Okay, okay, sorry, sorry; I’ll let myself out.

But there are reasons why Krugman’s theory may not work. A first problem is Krugman’s lack of concern with the inflation we already have. 

Krugman says inflation worriers are wrong to focus on broader prices and should focus on “core” inflation (the cost of things excluding energy and food).  The flaw in this thinking is that energy and food prices matter. If people expect the price of gasoline to keep going up, they’ll take this expectation into account when purchasing a house. The more you spend on gas every month to get to that house from your job, the less you can pay for the house.

And these natural-resources prices do have to do with American monetary and fiscal policy. Much of the West’s stimulus leaked overseas, helping developing countries to push resource prices even higher in their quest to sell us stuff and to buy stuff themselves with the cash we pay them. 

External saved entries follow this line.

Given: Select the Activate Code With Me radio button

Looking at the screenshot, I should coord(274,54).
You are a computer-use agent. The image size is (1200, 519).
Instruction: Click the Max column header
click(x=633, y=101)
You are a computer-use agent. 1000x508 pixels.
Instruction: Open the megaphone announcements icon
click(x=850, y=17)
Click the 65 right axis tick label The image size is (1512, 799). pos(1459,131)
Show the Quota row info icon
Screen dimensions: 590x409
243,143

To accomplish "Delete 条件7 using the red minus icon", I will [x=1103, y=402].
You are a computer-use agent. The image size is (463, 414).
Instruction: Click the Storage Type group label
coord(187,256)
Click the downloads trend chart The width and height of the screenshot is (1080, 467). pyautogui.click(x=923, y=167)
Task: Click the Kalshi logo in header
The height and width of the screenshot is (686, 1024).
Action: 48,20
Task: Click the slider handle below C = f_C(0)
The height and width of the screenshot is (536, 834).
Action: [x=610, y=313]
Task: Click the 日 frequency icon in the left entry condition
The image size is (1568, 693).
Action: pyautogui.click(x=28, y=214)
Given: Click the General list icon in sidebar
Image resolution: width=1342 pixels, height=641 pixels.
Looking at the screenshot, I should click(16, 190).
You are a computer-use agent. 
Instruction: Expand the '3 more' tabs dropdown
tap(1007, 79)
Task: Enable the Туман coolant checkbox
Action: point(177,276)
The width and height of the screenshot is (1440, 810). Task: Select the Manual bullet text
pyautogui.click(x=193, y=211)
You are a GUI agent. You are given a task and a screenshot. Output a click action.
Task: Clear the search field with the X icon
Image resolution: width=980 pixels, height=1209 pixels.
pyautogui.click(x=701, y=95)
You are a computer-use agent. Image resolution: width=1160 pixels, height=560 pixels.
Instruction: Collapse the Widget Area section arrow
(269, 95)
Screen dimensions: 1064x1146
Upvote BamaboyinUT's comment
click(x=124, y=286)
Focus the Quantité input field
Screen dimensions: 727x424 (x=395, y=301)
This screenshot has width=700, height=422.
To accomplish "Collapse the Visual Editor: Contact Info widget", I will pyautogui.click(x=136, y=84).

A second problem has to do further with Krugman’s expectations of other people’s expectations.#more#

Krugman thinks it should stand to reason that if I — whether I am a middle-class saver or a huge multinational corporate executive — have extra money lying around, and I’m scared that inflation will eat away at the value of that money, I would rather go out and buy a new hat or a stock portfolio or build a new factory rather than see that loss of value happen. Such activity would jump-start the economy and all would be well.

But people may not behave the way the money-thought-planners would have them behave. A person or company worried about the value of the dollar could instead insist on holding only short-term obligations — rather than 30-year bonds, three-month or one-month bills. 

Such a shift in demand would destabilize the economy rather than fix it. Borrowers would find themselves even more dependent on the vagaries of short-term credit markets. Bank-watchers might worry that financial institutions would have trouble rolling over their short-term debt, precipitating another financial crisis.

Such worry could cause people and businesses to hold even more cash, not less — spurring them to cut spending.

Non-financial companies are still hoarding so much cash in checking and savings accounts — nearly $1.3 trillion today, up from $590 billion in 2007 — partly because their managers suspect that the financial system is still broken and held together only with record-low interest rates. They find comfort in cash. Destabilizing already-fragile expectations would exacerbate this fear, not calm it. 

A third reason has to do with the Fed itself.

The Fed buys bonds when it wants interest rates to stay low (and when it possibly wants to tolerate higher inflation) and sells bonds when it wants interest rates to rise. 

Since January 2007 (around when the financial crisis began for the people who were paying attention), the Fed has been buying a lot of bonds. The amount of the assets that the Fed holds has grown more than threefold, from less than $1 trillion to nearly $2.9 trillion.

This growth means that the Fed has become the story. The Fed now holds nearly $861 billion worth of mortgage-backed securities, or roughly 9 percent of American mortgage debt.

This is huge. A person thinking about buying a house shouldn’t say, “gee, rates are low. I should act now.” What he or she should say is, “gee, rates are low because of the Fed’s extraordinary actions over the past few years. What will happen to the value of the house I might buy when the Fed stops? Maybe I should hold off buying, and wait and see.”

The more the Fed interferes in markets, the more time people must spend watching the Fed rather than making sound economic decisions.

And the longer interest rates stay at record lows, the more people must worry about what will happen when rates go up.